Using optimization to make good guesses for test cases
2021-07-28, 19:30–19:40 (UTC), Purple

Some applications seem untestable because they are slow to run, with too many options. One approach chooses tests carefully using an optimization algorithm to find the smallest set of tests that are likely to exercise all the parts of the code. In this talk, we introduce the UnitTestDesign.jl package for combinatorial testing and show how it integrates with Julia's test framework using Julia's system of artifacts and scratch spaces.


I'm developing the largest inference application I have ever seen. For any population, it estimates morbidity and mortality from disease, cast against a background of mortality, but this is measured across years for multiple ages. There are seven web pages of settings, and it can take a day to run. In some way, it's easy to test because it's an inverse problem, so I can create a correct answer, generate data, and see if the application finds the correct answer. What I want is a defensible claim that I've tested the seven pages of settings.

My first approach is to write tests for some important cases. These paradigmatic tests have to pass, and they tell stakeholders that the basics work well. I add to these some tests I know challenge the system. Beyond these two classes of tests are another set of less common techniques that help look for bugs where I don't expect them. These include random testing, concolic testing, and property-based testing. For this problem, let's focus on a simpler technique, combinatorial testing.

Combinatorial testing is a careful selection of test arguments, designed to likely have good code coverage. If we picture a page of code, then any one call to a function will walk through that code, skipping parts of it when it fails an if-condition.

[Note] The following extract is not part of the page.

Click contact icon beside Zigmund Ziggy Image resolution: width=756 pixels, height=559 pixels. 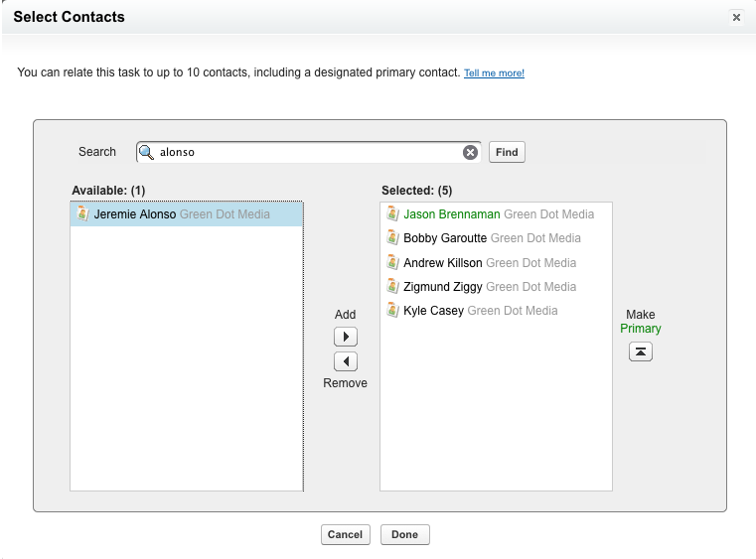[392, 287]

A thorough set of tests should, at least, execute different parts of if-conditions. There must be some choice of inputs to the application that lead to every branch of the code. Some branches depend on two input arguments multiplied pairwise. Others may depend on a particular combination of three or four input arguments. It would be helpful to test each value of each option and, somehow, walk through all possible pairs of arguments or all possible triples of arguments, in order to cover all branches.

If we have twenty different options, each of which can take one of four values, we don't have to run twenty-times-four tests to try every value. We can pack them into only a few tests. What if we wanted to try all pairs of the first two values? For each pair, that's four-choose-two, or twelve, combinations of arguments, to make twelve tests for each pair, and there are twenty-choose-two pairs, but we can pack these together, too, so that each test case explores a lot of the code.

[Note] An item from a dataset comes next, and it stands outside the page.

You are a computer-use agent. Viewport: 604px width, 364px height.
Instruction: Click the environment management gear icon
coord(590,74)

The algorithms in UnitTestDesign.jl use greedy optimization to construct short test suites to pack all-pairs testing into as few arguments as possible. For twenty arguments with four values each, it can pack every possible pair of arguments into thirty-seven test cases. There is some research support that all-pairs testing will do a good job of finding faults in code, but the same package can generate tests with higher coverage, where higher means all triples or quadruples of input values are included in test cases.

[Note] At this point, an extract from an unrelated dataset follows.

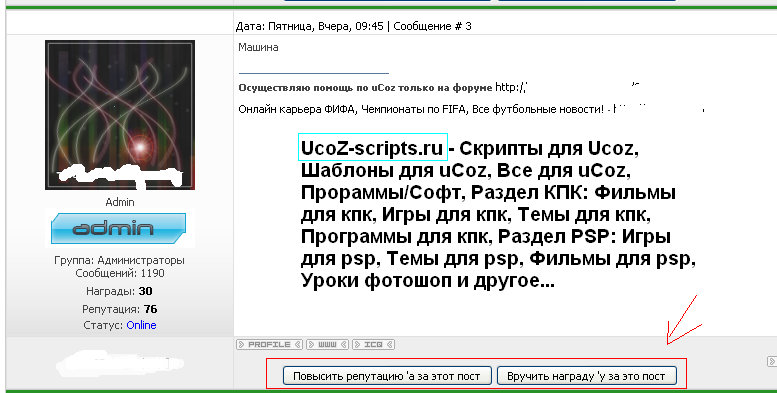Click the Группа: Администраторы label

coord(119,260)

Most implementations of all-pairs algorithms aren't easy to run in a unit-testing framework because they are web-based or proprietary. There are a few reasons for this. These algorithms need to deal with different argument types. They need to give the tester a way to say that, if a flag is false, then another argument can't take certain values, so they need a little domain-specific language. Julia handles those problems naturally and, further, is efficient at the greedy optimization to determine test cases. These can take time to generate.

For applications with many options, or functions with many arguments, generating a good set of test cases can be computationally intensive, so we rely on the testing framework to help us generate values when needed, save them, and load them later. In Julia, the packages for scratch space and artifacts give us a workflow for testing where we generate combinatorial values, save them to scratch, and upload them as artifacts for others to use.

The resulting approach is to create a set of tests, save them for reuse, and run them many times. Given the challenging problem of testing a large, slow application, we've begun to describe a paradigm from the field of test automation. The general approach is to create a bunch of tests, measure their coverage, select a set to run, and respond to failing tests by refining those tests until we've narrowed down the fault at their source. Parts of this general approach can be seen in random testing, concolic testing, and property-based testing. Compared with these, combinatorial testing is the art of starting with a really good guess.

Andrew Dolgert is a computational scientist at the University of Washington. He has been a high-performance computing consultant for many years, working on diverse projects such as parallelization of molecular dynamics, immersive visualization of fracture mechanics, provenance for the Large Hadron Collider, and time series analysis of the world's global health. His recent work is on continuous-time, discrete-event simulation and on testing of scientific code.